The process of combining ABMs and games in a GAM design can be understood as a process of interdisciplinary research, in the sense that it involves disciplines with contrasting paradigms, forcing researchers to cross subject boundaries in order to create new knowledge, theory, and/or methods and solve a common research goal [17]. As such, the GAM Reflection Framework is an adaptation of the protocol for assessing the interdisciplinarity of models proposed by [18], which maximises the extraction of implicit knowledge and decisions. However, proposing tools seems easier than applying them. Thus, in order to give a taste of its applicability and encourage its use, we provide a demonstration on the QL case, which, out of space consideration, is included directly in the framework (Tables 1 and 2).

Table 1 The GAM reflection framework (Part 1) applied to the case of Quantum Leaper
Table 2 The GAM reflection framework (Part 2) applied to the case of Quantum Leaper

The core assumptions of the GAM Reflection Framework are: (1) that the analysed application includes an ABM (pre-existing or developed from scratch); (2) that the analysed application includes a Game, with all the necessary elements of a game (e.g., mechanics, dynamics, aesthetics); (3) that both the ABM and the Game co-exists and are integrated in one single application; thus, they run simultaneously; (4) that the GAM design has a research purpose.

The GAM Reflection Framework is divided in two parts: reflections structured around the interdisciplinarity of the endeavour (Part 1 Formal reflections; Table 1) and reflections structured around the general process of building the agent-based game (Part 2 General reflections; Table 2). While reflection are usually undertaken at the end of a task or activity, we encourage the possible users to use this framework before, during, and/or after the GAM design process is finished. We base this recommendation on findings from research on learning, which explain that in order to make reflection useful for development of cognitive levels and not only of the affective levels, reflection should be implemented in a well-structured, intentional manner with purposeful fidelity throughout the course of activities [5].

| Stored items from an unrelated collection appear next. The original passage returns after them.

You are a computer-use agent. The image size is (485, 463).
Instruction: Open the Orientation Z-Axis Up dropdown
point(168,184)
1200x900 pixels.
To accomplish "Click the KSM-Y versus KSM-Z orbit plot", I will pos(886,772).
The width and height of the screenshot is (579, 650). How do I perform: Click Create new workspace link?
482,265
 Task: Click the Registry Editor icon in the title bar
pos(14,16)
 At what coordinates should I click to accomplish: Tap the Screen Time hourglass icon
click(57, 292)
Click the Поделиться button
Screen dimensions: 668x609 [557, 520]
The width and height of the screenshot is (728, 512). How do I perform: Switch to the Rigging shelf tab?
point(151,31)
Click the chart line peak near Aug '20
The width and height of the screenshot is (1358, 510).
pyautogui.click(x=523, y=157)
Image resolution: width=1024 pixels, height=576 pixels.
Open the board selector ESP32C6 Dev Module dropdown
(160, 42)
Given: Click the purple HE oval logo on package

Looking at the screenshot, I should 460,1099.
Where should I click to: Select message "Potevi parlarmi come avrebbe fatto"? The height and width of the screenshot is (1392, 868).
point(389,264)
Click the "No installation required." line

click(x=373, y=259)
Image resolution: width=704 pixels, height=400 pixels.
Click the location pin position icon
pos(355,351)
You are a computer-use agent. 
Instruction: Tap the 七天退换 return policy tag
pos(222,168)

We envisage four types of users of the GAM Reflection Framework: GAM practitioners, coordinators of research that includes GAM designs, ABM modellers, and game designers. GAM practitioners can use the framework to increase the value of learning from their own practices, in addition to increasing the rigour and transparency of these practices. Using the framework can also help these users to express clearly the interdisciplinary characteristics of their agent-based game. Coordinators of research that includes GAM designs can use the tool to plan the research tasks, while ABM modellers and game designers can use it as guidance to structure the collaborative work in interdisciplinary teams that use these designs or to assess whether such work is something that they want to add to their portfolio.

6 Conclusion

Building on experience with interdisciplinary research, on insights from using reflection as a learning tool, and the description of the steps taken to transform the NetLogo ABM “Artificial Anasazi” into a Unity-based immersive first-person video game, Quantum Leaper, this paper attempts to “discipline”, or bring some methodological organisation, in the field of combining ABM and Games. As such, this study provides a framework for reflections during the process of combining these two. We aim at contributing to the discussion and consolidation of methodological principles that are generally applicable to research using GAM, the GAM Reflection Framework. We present a brief demonstration of this framework by examining the Quantum Leaper video game. This framework is intended as a tool that can be combined with other approaches and frameworks, contributing to the GAM field development. The framework is a potentially learning-rich tool for GAM practitioners, coordinators of GAM designs-based research, ABM modellers, and game designers alike.